Olay ve anlatılanlar artık sık sık şahit olduğumuz boşanmış eşlerden birinin ayrıldıktan sonraki pişmanlığı ve yaptığı hatalardan sonra karşı taraftan özer dilemek ve affedilmek kurgusu üzerine.

Aslında programı da başından itibaren izlemedim. Belki de yarısında denk geldim ama toplumun geldiği hali görünce içim “cızzzz” etti. Anladığım kadarı ile çiftimiz sosyal medya üzerinden tanışıp evlenmişler. Kız zengin bir ailenin doymak bilmeyen arzu ve istekli olan birisi, delikanlı da bizim gibi orta halli bir köylü çocuğu. Olayın gerekişini onların anlattıklarından aldığım notlarla anlatmaya çalışayım.

Bayan çıktığı programda yaptıklarından pişman fakat yine de karlı tarafa kabahat bulmak ve suçlamaktan da geri durmuyor:

“Evlenirken bütün eşyalarımızı kayınvalidem seçti ve benim hiç de tasvip etmediğim abartılı şeylerdi. Kayınvalidem desinlere çok düşkün bir kadındı. Hatta yatak odamızı bile o seçmeye kalktı fakat eşim bu defa ona izin vermedi ve benim dediğim oldu. Kendi istediğim yatak odasını alabildim. Kadın her şeyimize karışıyordu.
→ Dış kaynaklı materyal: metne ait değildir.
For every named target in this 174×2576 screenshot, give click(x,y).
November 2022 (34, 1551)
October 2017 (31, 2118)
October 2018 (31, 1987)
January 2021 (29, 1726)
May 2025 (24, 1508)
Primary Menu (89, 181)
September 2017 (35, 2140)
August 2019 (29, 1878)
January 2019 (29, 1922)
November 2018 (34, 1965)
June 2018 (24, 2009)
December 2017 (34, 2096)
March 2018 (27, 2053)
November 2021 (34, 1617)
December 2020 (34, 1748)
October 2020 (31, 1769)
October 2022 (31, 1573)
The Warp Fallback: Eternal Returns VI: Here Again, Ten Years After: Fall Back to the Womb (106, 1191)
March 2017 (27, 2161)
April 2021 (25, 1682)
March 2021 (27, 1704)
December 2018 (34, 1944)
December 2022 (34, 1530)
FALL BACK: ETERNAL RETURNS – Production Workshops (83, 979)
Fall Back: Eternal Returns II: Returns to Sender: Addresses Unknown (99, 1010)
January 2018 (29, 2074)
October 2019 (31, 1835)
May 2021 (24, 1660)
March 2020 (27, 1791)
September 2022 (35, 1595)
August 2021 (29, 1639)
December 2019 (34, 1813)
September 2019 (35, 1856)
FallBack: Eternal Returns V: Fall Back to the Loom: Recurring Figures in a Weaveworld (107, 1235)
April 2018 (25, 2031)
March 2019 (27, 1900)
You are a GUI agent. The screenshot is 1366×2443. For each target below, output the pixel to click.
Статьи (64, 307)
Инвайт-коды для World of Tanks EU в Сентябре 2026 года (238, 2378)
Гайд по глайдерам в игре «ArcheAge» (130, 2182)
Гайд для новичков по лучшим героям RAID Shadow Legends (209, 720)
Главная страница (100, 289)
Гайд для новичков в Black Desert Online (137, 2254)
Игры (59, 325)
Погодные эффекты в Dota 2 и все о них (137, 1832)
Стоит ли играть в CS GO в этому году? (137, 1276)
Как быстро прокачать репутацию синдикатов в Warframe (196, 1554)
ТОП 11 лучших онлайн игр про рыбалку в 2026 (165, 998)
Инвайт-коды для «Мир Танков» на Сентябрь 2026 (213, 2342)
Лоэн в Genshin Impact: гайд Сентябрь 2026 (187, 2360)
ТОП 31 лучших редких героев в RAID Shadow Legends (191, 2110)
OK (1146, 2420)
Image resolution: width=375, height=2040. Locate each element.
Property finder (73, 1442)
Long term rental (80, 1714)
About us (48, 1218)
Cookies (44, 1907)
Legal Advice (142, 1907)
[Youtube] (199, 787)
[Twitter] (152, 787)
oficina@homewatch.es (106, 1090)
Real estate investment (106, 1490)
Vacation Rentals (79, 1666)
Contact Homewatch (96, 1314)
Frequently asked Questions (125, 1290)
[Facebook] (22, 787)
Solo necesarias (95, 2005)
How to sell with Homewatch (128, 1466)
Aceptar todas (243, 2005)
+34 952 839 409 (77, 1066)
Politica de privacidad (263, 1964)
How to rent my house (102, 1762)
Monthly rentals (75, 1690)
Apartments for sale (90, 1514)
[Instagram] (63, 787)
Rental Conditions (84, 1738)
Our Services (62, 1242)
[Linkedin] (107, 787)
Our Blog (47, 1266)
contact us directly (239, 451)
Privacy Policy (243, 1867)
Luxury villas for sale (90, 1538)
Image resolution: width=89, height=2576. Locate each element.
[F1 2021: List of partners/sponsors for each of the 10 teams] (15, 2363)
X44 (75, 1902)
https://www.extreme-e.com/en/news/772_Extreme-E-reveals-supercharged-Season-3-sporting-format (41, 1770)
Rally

“Evlendikten sonra eşimin köylüleri tarafından evimize ziyarete gelenler çeşitli hediyeler getiriyorlardı hepsi avam şeylerdi ve benim zevkime hitap etmiyordu. Hatta çokça fincan takımı hediye geliyordu ve bunlar benim hoşuma giden şeyler değildi. Ben evimi ve evimde olanları fotoğraflayarak sosyal medyada paylaşmayı çok severim. Ama evimdeki hiçbir şey benim hoşuma giden şeyler değildi ve ben bunları paylaşamıyordum. Daha baştan evimi sevmiyordum ve mutlu değildim.”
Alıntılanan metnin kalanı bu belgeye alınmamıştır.